## Task to carry out
Search the material for the string "computer" and copy each line where it occurs.
┌─ Dataset extract
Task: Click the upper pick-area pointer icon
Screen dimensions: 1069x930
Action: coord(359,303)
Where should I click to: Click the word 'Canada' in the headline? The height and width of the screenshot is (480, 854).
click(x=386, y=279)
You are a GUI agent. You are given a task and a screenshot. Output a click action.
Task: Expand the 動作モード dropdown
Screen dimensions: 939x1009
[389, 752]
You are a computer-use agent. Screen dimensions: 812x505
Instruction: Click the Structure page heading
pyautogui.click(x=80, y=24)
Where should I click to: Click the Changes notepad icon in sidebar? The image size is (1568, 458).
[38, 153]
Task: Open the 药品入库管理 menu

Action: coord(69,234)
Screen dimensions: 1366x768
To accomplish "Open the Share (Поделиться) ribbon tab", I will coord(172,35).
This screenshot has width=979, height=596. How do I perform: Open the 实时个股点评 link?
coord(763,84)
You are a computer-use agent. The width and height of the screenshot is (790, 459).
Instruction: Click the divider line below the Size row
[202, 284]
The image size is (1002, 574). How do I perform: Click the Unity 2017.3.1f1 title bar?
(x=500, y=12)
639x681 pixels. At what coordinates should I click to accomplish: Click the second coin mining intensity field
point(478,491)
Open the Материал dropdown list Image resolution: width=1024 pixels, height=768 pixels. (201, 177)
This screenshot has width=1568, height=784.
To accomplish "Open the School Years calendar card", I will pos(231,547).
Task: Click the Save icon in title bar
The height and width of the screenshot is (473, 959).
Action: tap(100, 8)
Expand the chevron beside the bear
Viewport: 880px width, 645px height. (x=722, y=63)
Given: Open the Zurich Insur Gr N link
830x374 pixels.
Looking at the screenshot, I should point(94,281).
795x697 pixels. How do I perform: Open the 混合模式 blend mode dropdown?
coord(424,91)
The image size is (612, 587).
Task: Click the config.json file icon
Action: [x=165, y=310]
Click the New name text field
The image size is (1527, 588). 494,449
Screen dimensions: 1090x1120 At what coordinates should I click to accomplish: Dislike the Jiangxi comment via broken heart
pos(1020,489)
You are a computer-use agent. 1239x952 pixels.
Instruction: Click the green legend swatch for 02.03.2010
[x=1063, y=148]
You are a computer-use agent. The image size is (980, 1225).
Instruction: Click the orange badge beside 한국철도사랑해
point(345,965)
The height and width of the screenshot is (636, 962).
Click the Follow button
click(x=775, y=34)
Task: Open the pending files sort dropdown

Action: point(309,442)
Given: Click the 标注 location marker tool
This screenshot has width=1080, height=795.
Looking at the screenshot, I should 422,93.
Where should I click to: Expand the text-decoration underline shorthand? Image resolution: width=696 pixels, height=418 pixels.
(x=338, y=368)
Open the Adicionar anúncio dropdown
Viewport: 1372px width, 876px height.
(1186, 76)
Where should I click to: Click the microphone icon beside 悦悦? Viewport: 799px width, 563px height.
└─
## Answer section
You are a computer-use agent. Screen dimensions: 812x505
You are a computer-use agent. The width and height of the screenshot is (790, 459).
You are a computer-use agent. 1239x952 pixels.
You are a computer-use agent. The image size is (980, 1225).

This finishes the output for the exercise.